The structure of the pyridine-chloranil complex in solution: a surprise from depolarized hyper-Rayleigh scattering measurements

Abstract

In this article, we report the structure of a 1:1 charge transfer complex between pyridine (PYR) and chloranil (CHL) in solution (CHCl₃) from the measurement of hyperpolarizability (β_HRS) and linear and circular depolarization ratios, D and D', respectively, by the hyper-Rayleigh scattering technique and state-of-the-art quantum chemical calculations. Using linearly (electric field vector along X) and circularly polarized incident light, respectively, we have measured two macroscopic depolarization ratios D = I_X,X^2ω/I_X,Z^2ω and D' = I_X,C^2ω/I_Z,C^2ω in the laboratory fixed XYZ frame by detecting the second harmonic (SH) scattered light in a polarization resolved fashion.
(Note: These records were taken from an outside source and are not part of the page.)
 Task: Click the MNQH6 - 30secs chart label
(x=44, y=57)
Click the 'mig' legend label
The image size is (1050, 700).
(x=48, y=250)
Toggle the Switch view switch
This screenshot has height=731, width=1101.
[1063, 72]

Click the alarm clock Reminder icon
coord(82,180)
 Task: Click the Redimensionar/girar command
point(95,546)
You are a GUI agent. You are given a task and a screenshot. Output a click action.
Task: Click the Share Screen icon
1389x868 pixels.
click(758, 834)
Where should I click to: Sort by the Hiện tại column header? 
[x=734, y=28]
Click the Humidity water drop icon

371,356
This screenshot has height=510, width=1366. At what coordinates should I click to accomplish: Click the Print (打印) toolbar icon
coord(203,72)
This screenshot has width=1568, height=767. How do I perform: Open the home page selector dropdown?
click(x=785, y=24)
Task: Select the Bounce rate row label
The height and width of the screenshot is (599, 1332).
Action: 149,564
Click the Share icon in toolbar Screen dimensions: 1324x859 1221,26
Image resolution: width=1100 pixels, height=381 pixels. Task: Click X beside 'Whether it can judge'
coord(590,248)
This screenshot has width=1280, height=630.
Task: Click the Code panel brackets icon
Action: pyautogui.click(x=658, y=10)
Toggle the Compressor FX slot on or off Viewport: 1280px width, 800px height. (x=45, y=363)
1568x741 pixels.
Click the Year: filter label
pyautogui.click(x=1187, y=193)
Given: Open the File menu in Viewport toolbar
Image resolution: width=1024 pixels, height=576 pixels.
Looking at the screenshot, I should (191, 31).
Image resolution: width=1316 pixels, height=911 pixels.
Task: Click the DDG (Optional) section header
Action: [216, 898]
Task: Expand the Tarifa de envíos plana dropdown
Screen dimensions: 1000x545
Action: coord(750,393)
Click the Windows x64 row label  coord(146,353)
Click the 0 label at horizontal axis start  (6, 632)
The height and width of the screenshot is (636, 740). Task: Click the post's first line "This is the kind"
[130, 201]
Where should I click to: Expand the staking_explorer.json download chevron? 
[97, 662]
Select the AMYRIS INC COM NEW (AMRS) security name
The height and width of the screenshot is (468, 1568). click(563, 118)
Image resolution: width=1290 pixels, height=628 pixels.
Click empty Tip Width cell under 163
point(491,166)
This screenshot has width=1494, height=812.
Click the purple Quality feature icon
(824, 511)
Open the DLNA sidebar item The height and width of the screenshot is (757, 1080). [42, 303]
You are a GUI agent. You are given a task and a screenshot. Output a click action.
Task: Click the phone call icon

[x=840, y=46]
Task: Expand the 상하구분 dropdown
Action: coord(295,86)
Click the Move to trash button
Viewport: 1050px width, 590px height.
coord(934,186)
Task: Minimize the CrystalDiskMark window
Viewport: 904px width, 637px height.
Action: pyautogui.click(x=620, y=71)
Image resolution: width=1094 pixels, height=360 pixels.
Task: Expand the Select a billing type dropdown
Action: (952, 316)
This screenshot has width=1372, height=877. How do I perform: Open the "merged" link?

The stabilization energy and the optical gap calculated through the MP2/cc-pVDZ method using Gaussian09 were not significantly different to distinguish between the cofacial and T-shape structures. Only when the experimentally obtained β_HRS and the depolarization ratios, D and D', were matched with the theoretically computed values from single and double configuration interaction (SDCI) calculations performed using the ZINDO-SCRF technique, we concluded that the room temperature equilibrium structure of the complex is cofacial. This is in sharp contrast to an earlier theoretical prediction of the T-shape structure of the complex.